Un finale che si può cambiare
Un finale che si può cambiare
Un finale che si può cambiare
Non esiste un lieto fine quando una donna muore uccisa dal proprio marito. Esistono però storie che dimostrano come oltre il male ci possa essere del bello: il bimbo di due anni di Anastasiia, scappata dalla guerra in Ucraina e uccisa a Fano dall’uomo che aveva sposato, è stato affidato temporaneamente alla famiglia di un deputato, poco importa di quale partito. Lei, la mamma di questo piccolo, lavorava nell’osteria di proprietà della famiglia del politico. E così, davanti alla tragedia, il gesto di amore e umanità: prendersi cura di un piccolo rimasto ingiustamente orfano. Con una madre che non c’è più e un padre colpevole di averla uccisa. In Italia è arrivata anche la nonna del bimbo e infatti la famiglia che lo ha accolto non ha intenzione di chiedere che Adam, così si chiama, resti con loro. Ma intanto quello che hanno fatto è lodevole. E c’è da sperare che alla nonna, unico pezzo di famiglia rimasto al bambino, venga concesso di restare in Italia.

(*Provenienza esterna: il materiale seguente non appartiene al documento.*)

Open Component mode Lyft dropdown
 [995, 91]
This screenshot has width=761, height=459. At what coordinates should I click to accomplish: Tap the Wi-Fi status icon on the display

Nulla potrà riportare in vita Anastasiia, ma il nostro Paese ha l’occasione di vedere prendere con i fatti una posizione chiara contro due violenze diverse e ugualmente senza senso: quella della guerra e quella del singolo uomo. Che la storia di Anastasiia abbia così tanto colpito è già una dimostrazione, che quel bimbo sia stato accolto subito da una famiglia italiana ne è un’altra. Non resta che un ultimo tassello da compiere. Ultimo ma non meno importante. Per provare a dare almeno a quel bimbo il futuro sereno che a sua madre è stato ingiustamente negato.